What is the Cost of Goods Sold (COGS)? | Calculation & Explanation


The cost of goods sold uses direct costs such as material, labour, and factory overheads to produce the product you sell. The cost of goods sold may consist of variable and fixed costs for manufacturing and selling the products. The cost of goods sold does not include any indirect costs and the cost of making those items that are not sold.

The cost of goods sold is shown in the income statement, which comes under the Sales revenue. The Cost of goods sold is then deducted from the Revenues resulting in Gross Profit.

The cost of goods sold, also known as COGS, is included in the income statement or profit and loss statement, the business/company’s financial report. COGS is treated as a business expense. 

In this article, we will discuss the Cost of goods sold and how it works that might help you know about this term and could be beneficial for your business.

Here’s what we will cover:

What’s the purpose of knowing about COGS?

There are some reasons why a business should know about COGS, and that’s why we are here to help you. The primary purpose of the cost of goods sold is to help businesses learn about their performance. The following are some other purposes:

COGS and Pricing:

Setting prices for a product that a business sells is a complicated and crucial process. A company can gain profits by doing the right prices of a product. 

COGS helps you in setting the right price that may result in healthy profit gains. For example, a company has calculated the cost of goods sold for product B, which is $30; then the company must set the price above $30 to gain profits.

COGS and Taxes:

COGS in taxes is an essential factor, as the cost of goods sold is a business expense for which a business can receive a tax return. Every company/business has to determine COGS because it is an obligation to file an income tax return.

A company should use a proper and accurate accounting method to calculate the right amount of goods sold to prove while filing tax. ‘The lesser the COGS, the higher profits,’ if a company has higher COGS, then it should focus on minimizing it because the higher cost of goods sold results in fewer profits. 

COGS and Business Profits:

The cost of goods sold helps you determine the gross profit a business earns without reducing other expenses and taxes. After calculating the gross income or profit, you can subtract all other expenses and determine the net income as a result.

What costs are included in COGS?

Cost of goods sold includes direct costs related to the products you are selling:

  • Cost of products for sale or raw materials, including freight
  • Storage of products, raw materials, or parts used in production.
  • Direct labor costs (including contributions to pensions or annuity plans) for workers who produce the products
  • Factory overhead and warehouse costs.

Cost of goods sold doesn’t include indirect costs, including:

  • General overhead costs for areas of your business are not related to the production or storage of products.
  • Cost of managers and administrative employees.

These costs are considered while calculating COGS, according to The Balance.

The formula for calculating COGS:

There are two methods used in finding the cost of goods sold, which are as follows:

  • The formula used for calculating COGS for the accounting year:

Cost of Goods Sold = Beginning Inventory + Inventory Purchases made that year – Ending Inventory.
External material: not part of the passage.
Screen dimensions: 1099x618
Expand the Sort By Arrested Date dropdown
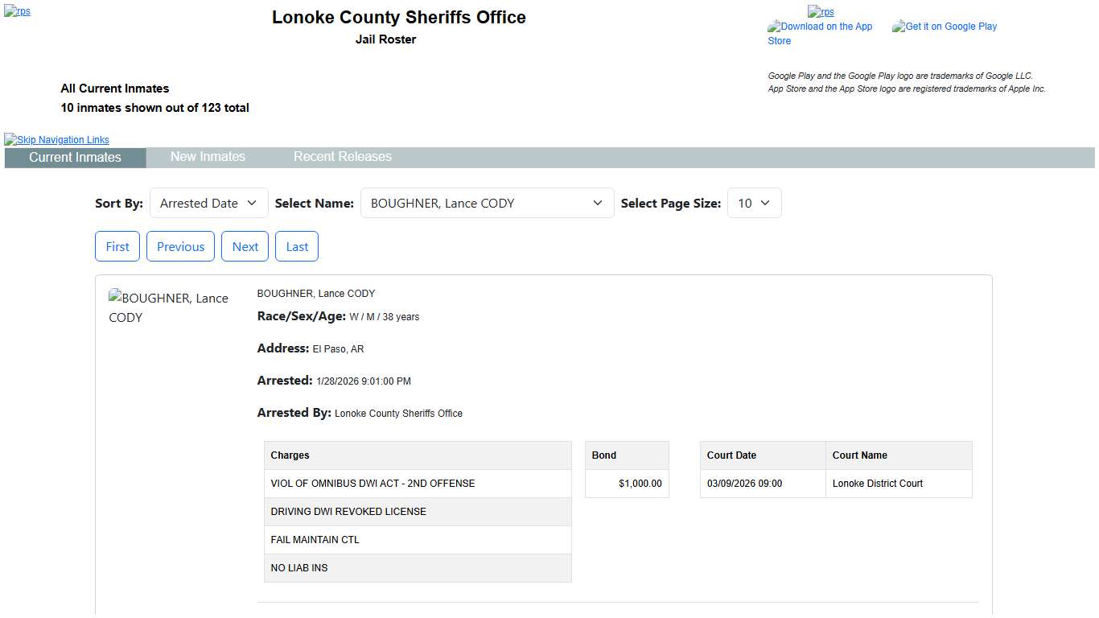[208, 204]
COGS is calculated yearly, so the following year’s beginning inventory was the previous year’s ending inventory. Inventory purchases are those a business makes for making the product or purchasing a product for selling purposes. Then Ending Inventory is subtracted because these are those items or products that the company/business could not sell and are left in the stock. 

The yearly calculation of the cost of goods sold helps a company check for what amount of products it has sold for the year.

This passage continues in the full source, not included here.